The inference worth drawing from this analysis is that PC vendors (and PC OS makers, like Microsoft) cannot expect the rising tide of technology purchases outside the developed world to keep their boats afloat, or to help them achieve incremental success outside their historical core markets. As is so often the case in the developing world, buyers simply short-circuit the traditional path of technology adoption, and skip to the inevitable conclusion — in this case, nearly universal adoption of smartphones as their primary computing platforms of choice.
The story goes further to observe that MS has done itself no favors with the feature set and UI behavior of Windows 8, and widespread lack of adoption of that operating system in the business world at any level of commerce (from Mom’n’Pop shops up to the largest enterprises). Pricing for more portable notebook PCs — the so-called “ultrabooks” — also imposes a barrier to buy-in for the products that might otherwise drive broader adoption and use of PC platforms. Though the hit won’t be huge or damaging for Microsoft (and other major PC players) at first, if these trends continue, all will have profound reasons for worry as the decade wears on.
FWIW, I agree with this analysis, and believe that unless a compelling and affordable tablet-based Windows computer (which the Surface Pro suggests, but fails to deliver on grounds of price, weight, and battery life) appears on the market soon, the PC era may well move to a close much sooner than many might believe possible. That’s not to say I think the need or market for workstation class machines will ever disappear; rather, I believe the bulk of personal and workplace computing will migrate to sufficiently powerful mobile device platforms that can run VMs resident in a data center somewhere, and only those who need to consume lots of computing resources in-place (3D modeling, CAD, heavy data analysis, and so forth) will need to stick to traditional desktop and notebook machines as we know them today.
One big component of the cost of PCs nowadays — especially those touchscreen notebooks, ultrabooks, and tablets most likely to play host to Windows 8 — is the fee from Microsoft for the OS license. That number may be declining soon, according to a report from Taiwanese publication DigiTimes entitled “Touchscreen notebooks to enjoy at least a 10% price cut after Windows 8 discount,” (note: I had to visit the Google cache to read the report, because the URL on the preceding link returned a 404 error). Their research indicates that touchscreen PC prices could drop by 10% whereas “some entry-level and mainstream models may even drop more than 20%.”

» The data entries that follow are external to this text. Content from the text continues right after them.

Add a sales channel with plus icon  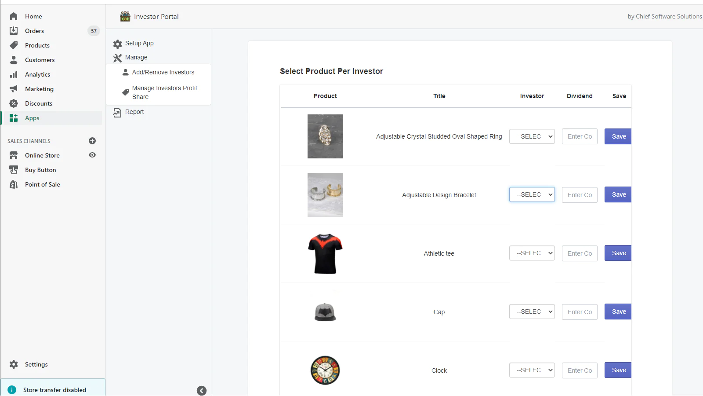point(92,141)
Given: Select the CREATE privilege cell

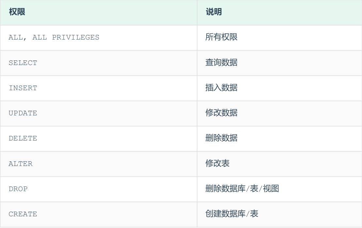Looking at the screenshot, I should coord(23,214).

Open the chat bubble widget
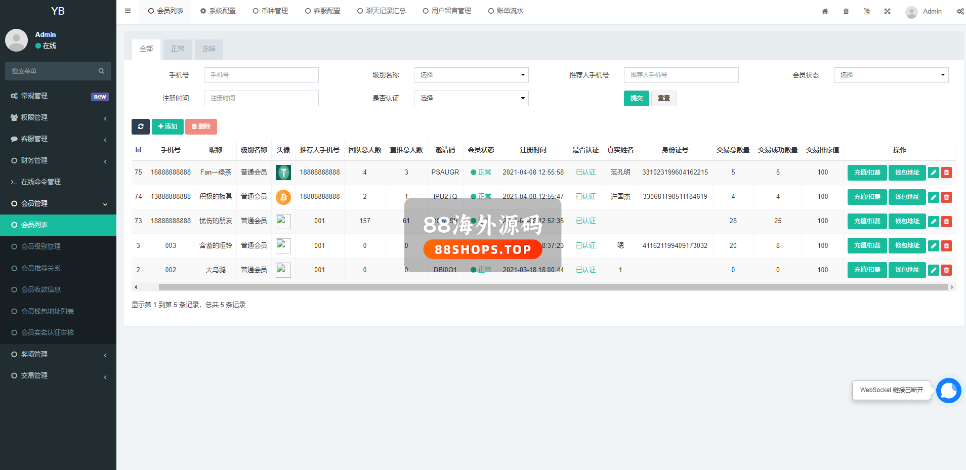point(948,391)
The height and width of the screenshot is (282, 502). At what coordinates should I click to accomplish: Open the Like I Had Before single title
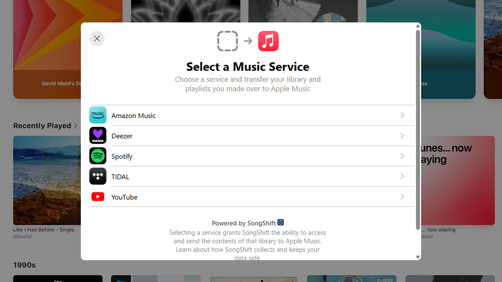[x=44, y=230]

Will this be enough to prop up Windows 8’s lagging uptake (see Steven J Vaughan-Nichol’s excellent analysis in “Five reasons why Windows 8 has failed” on ZDNet)? Perhaps lower prices will encourage some improvements to Windows 8’s fortunes, but there’s a lot of ground to be made up (Vaughan-Nichol’s analysis shows that usage rates for Windows 8 are only just over half of Windows Vista’s at best, itself no paragon of marketing acceptance or product excellence).

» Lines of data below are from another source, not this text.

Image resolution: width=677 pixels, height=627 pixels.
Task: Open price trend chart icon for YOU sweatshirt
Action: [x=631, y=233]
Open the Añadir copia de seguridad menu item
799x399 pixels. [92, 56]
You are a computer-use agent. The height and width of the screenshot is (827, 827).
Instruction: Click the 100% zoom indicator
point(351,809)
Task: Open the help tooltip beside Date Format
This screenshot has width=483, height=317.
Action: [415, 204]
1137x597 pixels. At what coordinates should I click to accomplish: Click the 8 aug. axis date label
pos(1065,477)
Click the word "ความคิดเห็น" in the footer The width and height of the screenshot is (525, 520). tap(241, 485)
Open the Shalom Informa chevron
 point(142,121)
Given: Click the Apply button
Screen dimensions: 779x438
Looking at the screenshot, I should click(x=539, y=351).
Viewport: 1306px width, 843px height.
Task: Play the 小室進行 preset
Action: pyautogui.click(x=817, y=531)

To me what’s interesting about this revelation is that Microsoft is actually willing to reduce OEM licensing costs to add some momentum to Windows 8 purchases. Traditionally, their posture on pricing has been more inflexible, because OEM licensing has been and remains the primary engine for desktop operating system revenues. This testifies to Microsoft’s understanding that Windows 8 is in trouble (or at least, “failing to perform to its expectations”). Hopefully, the pricing changes will be enough to breathe more vigor into Windows 8 sales. That should make watching the sales numbers — and the corresponding usage rates (or as Net Applications calls them “market share”) over the next half year more than ordinarily interesting.
As I explained in my February 25 post “MS Office 2013 Licensing Follies,” MS updated its terms for an Office 2013 license to prohibit transfer from one PC to another, “so if you decommission an older PC running Office 2013, and seek to install the program on a newer replacement PC, you’d theoretically be required to purchase a new license for that replacement machine.” Apparently, the company decided that most buyers would pick the subscription model for Office 2013, where no transfer actually has some reasonable basis, and overlooked the fact that those who purchase retail — or for the readers of this blog, volume — licenses would scream bloody murder at what they’ve always considered an inalienable right for their precious Office licenses.
The screaming must have echoed loudly in the hallways of Redmond because Ed Bott reported this morning (see “Microsoft restores transfer rights for retail Office 2013 copies“) that Microsoft is restoring the same “perpetual license” terms that had applied to all three such versions of Office 2010 where Office 2013 is concerned. This means that those who purchase a retail license (rather than a subscription) or whose licenses depend on access to ISO downloads available through TechNet, MSDN, or volume license agreements and Software Assurance with Microsoft will get their apparently much-coveted transfer rights back.
If you enjoy reading Microsoft eat crow, here’s the verbatim text from an Office blog post where you can watch that bird make its way down their gullet:
Based on customer feedback we have changed the Office 2013 retail license agreement to allow customers to move the software from one computer to another. This means customers can transfer Office 2013 to a different computer if their device fails or they get a new one. Previously, customers could only transfer their Office 2013 software to a new device if their PC failed under warranty.
While the licensing agreement text accompanying Office 2013 software will be updated in future releases, this change is effective immediately and applies to Office Home and Student 2013, Office Home and Business 2013, Office Professional 2013 and the standalone Office 2013 applications. With this change, customers can move the software to another computer once every 90 days. These terms are identical to those found in the Office 2010 software.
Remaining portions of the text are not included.